- Problem set -
1) Reproduce the passage of the article on yoga for students with autism word for word, starting with "NYU (US) — Students" and going on through "for 16 weeks.".
2) Take the article on yoga for students with autism further, beginning right after its final sentence.

### Study text ###

NYU (US) — Students with autism had a significant decrease in aggression, social withdrawal, and hyperactivity when they did yoga daily, researchers report.
Students attending District 75’s P.S. 176X in the Bronx—which serves the largest population of students on the autism spectrum in the United States—took part in the yoga regimen for 17 minutes a day, five days a week, for 16 weeks.
“We found that teachers’ ratings of students who participated in the daily yoga routine showed improved behavior compared with teachers’ ratings of students who did not,” says Kristie Koenig, assistant professor of occupational therapy at New York University and co-author of the study published in the American Journal of Occupational Therapy.
“Our aim in this research was to examine the effectiveness of an occupational therapy yoga intervention. Our research indicates that a manualized systemic yoga program, implemented on a daily basis, can be brought to public school classrooms as an option for improving classroom behavior.”
“Get Ready to Learn,” (GRTL) the intervention program used in the study, was designed by occupational therapist and yoga instructor Anne Buckley-Reen in 2008, in collaboration with Barbara Joseph, District 75 deputy superintendent. District 75 is the nation’s largest special education district in an urban public school system.
GRTL uses yoga postures, breathing, and relaxation techniques to help energize, organize, and calm students with autism spectrum disorder (ASD). It helps prepare students mentally and physically for the day’s lessons.
“GRTL gets children out of the stressed state and prepares their brains and bodies to learn,” Reen explains. “Children with Autism often exhibit characteristics of ‘fight-or-flight’ response. They are in a constant state of stress and struggle with staying calm, trying to concentrate, communicating clearly, or even controlling their movements.
“Many students with ASD and other challenges have missed critical developmental stages which impact body awareness and perception of self. How can we expect these students to connect to others, if they are not connected to themselves? GRTL provides opportunities to make and strengthen these mind-body connections.”

### Extracted records ###

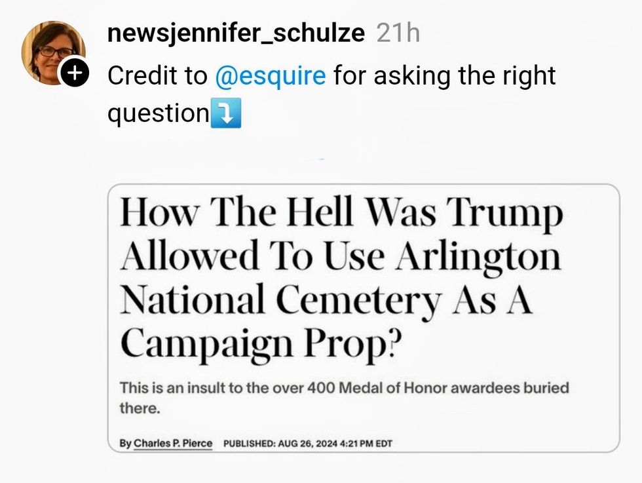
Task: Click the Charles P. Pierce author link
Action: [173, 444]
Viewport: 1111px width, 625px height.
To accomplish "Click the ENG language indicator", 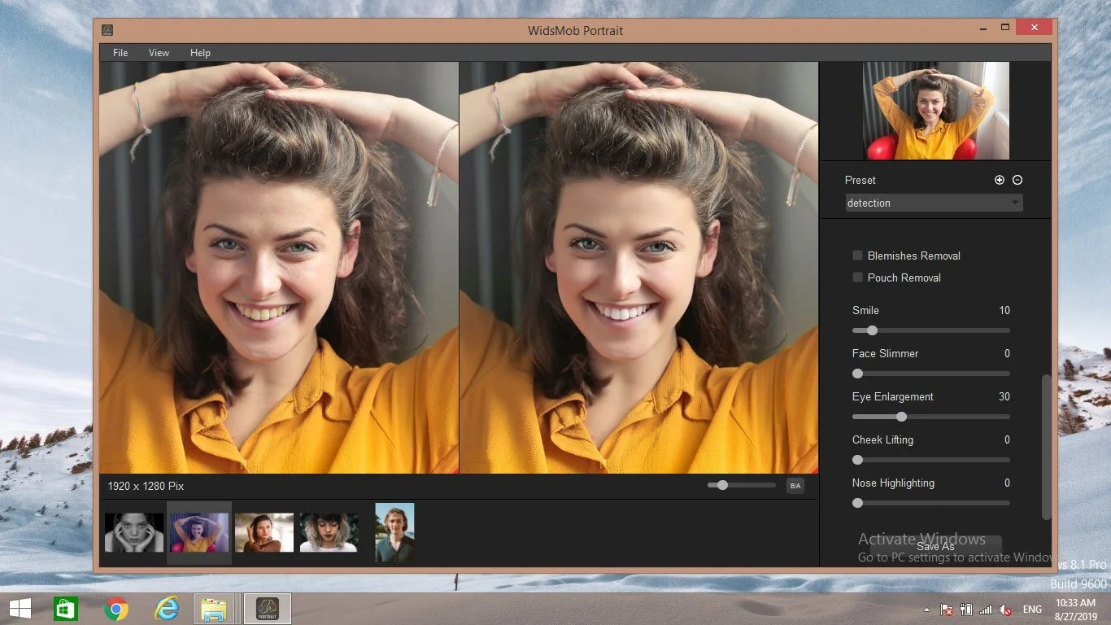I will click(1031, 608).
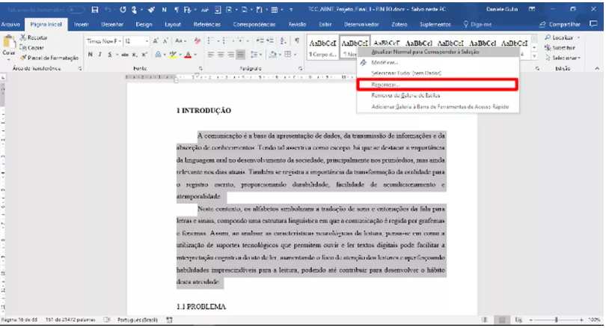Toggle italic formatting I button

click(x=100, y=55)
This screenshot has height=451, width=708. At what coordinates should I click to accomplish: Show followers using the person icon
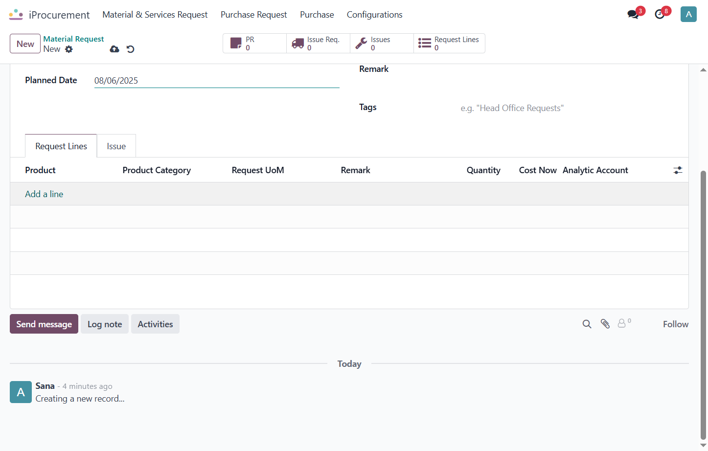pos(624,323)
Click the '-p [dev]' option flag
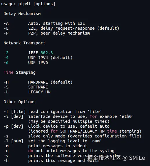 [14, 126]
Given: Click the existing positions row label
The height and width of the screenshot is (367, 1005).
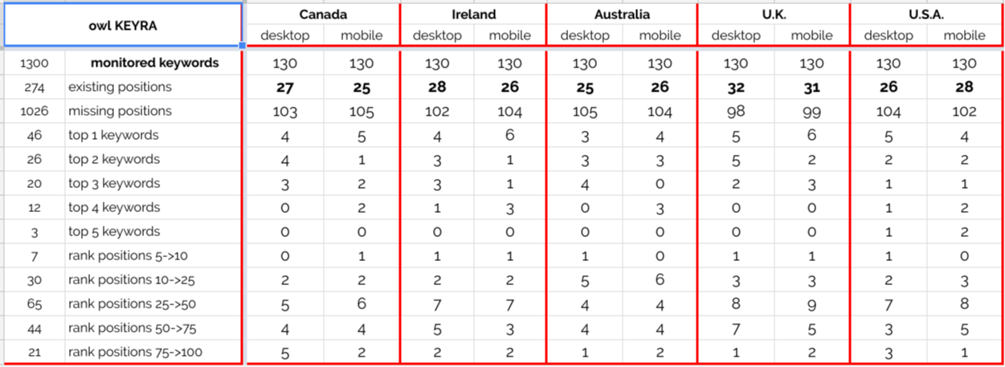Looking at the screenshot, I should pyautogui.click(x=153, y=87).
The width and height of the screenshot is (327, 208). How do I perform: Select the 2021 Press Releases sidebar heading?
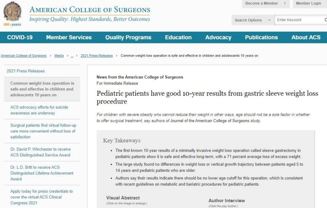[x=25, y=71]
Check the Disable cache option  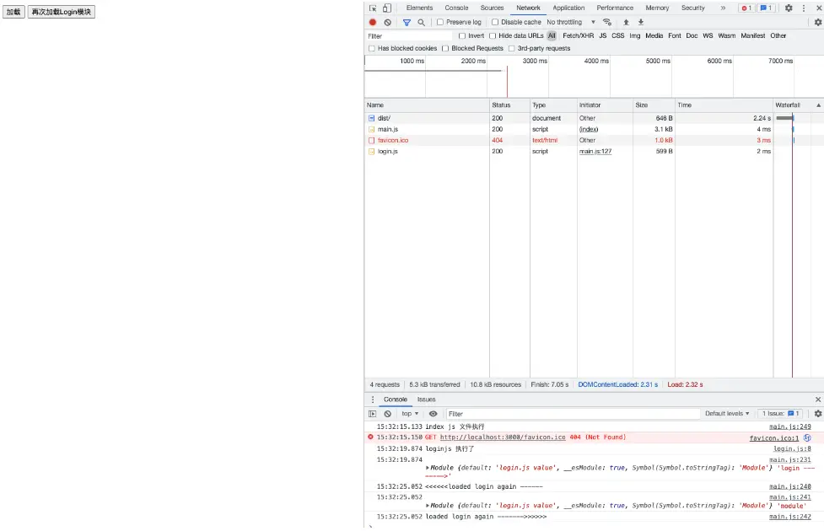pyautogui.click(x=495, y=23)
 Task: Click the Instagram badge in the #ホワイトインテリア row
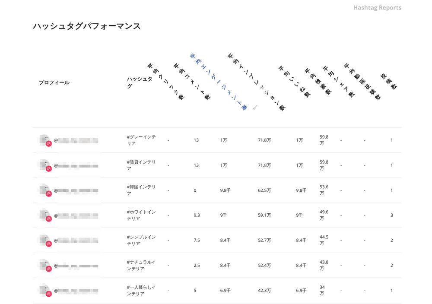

###
### Extracted records ###

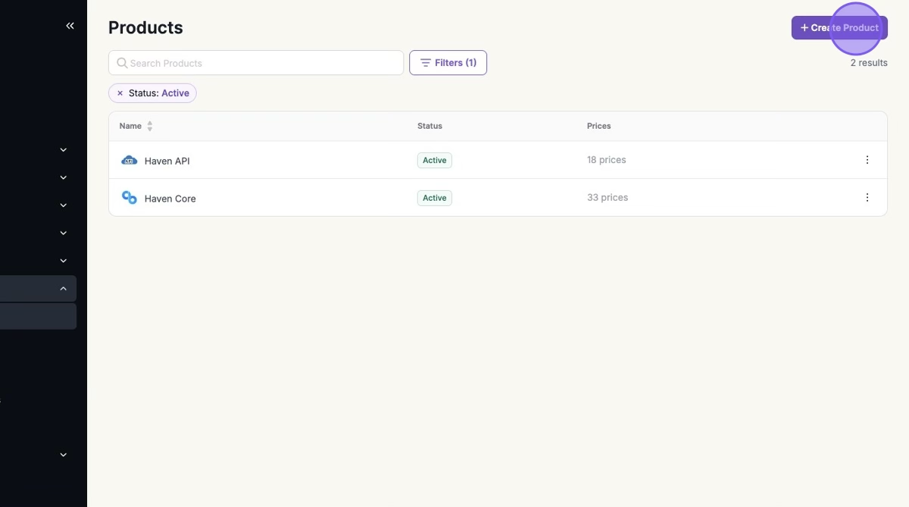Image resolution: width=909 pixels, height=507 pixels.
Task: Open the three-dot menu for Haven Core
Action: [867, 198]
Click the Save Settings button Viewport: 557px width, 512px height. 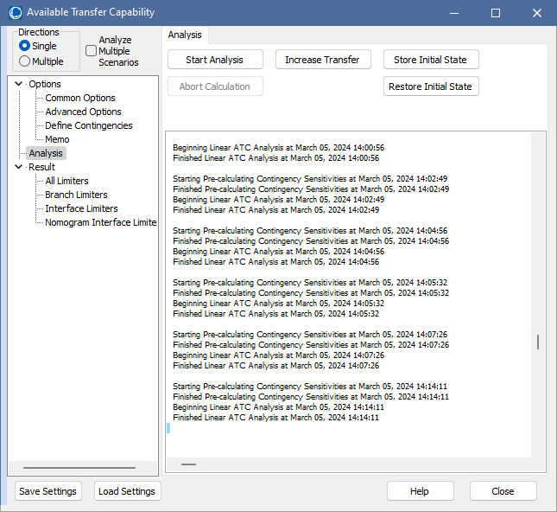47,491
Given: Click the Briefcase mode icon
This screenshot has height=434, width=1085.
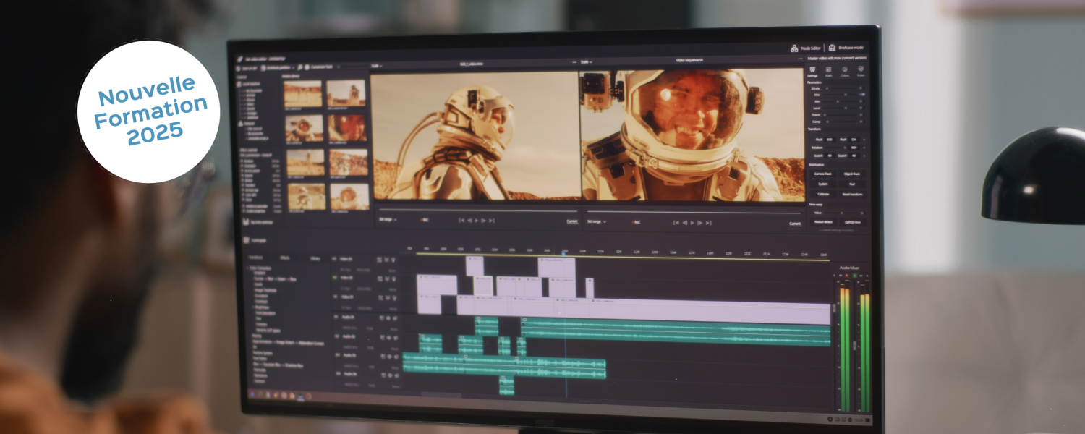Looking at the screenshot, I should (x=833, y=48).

###

- Task responses -
1)
NYU (US) — Students with autism had a significant decrease in aggression, social withdrawal, and hyperactivity when they did yoga daily, researchers report.
Students attending District 75’s P.S. 176X in the Bronx—which serves the largest population of students on the autism spectrum in the United States—took part in the yoga regimen for 17 minutes a day, five days a week, for 16 weeks.

2)
With GRTL training supported by both the district and participating school, teachers led the daily routine that includes eight minutes of varied postures, three minutes of weight-bearing poses, three minutes of deep breathing to help reduce stress, three minutes of muscle tension and release, and concludes with a circle of song.
“This circle of song creates a vibrating of the lungs which helps students to find their voice and contribute to classroom harmony,” says Reen. “We sing the name of the students in back and forth exchanges. This encourages engagement from all students, even those with limited speech.”
GRTL is currently being implemented in more than 500 classrooms in District 75 across the city of New York with students ages five through 21 with significant disabilities. It is also in typical classrooms in Arizona, California, Connecticut, Illinois, Maine, Maryland, Massachusetts, Michigan, New Hampshire, New Jersey, and Vermont.
“This research points to new ways that can help students self-regulate their behavior for longer periods of time. This type of daily programming provides them with a foundation for function so they can focus and attend for longer periods of time.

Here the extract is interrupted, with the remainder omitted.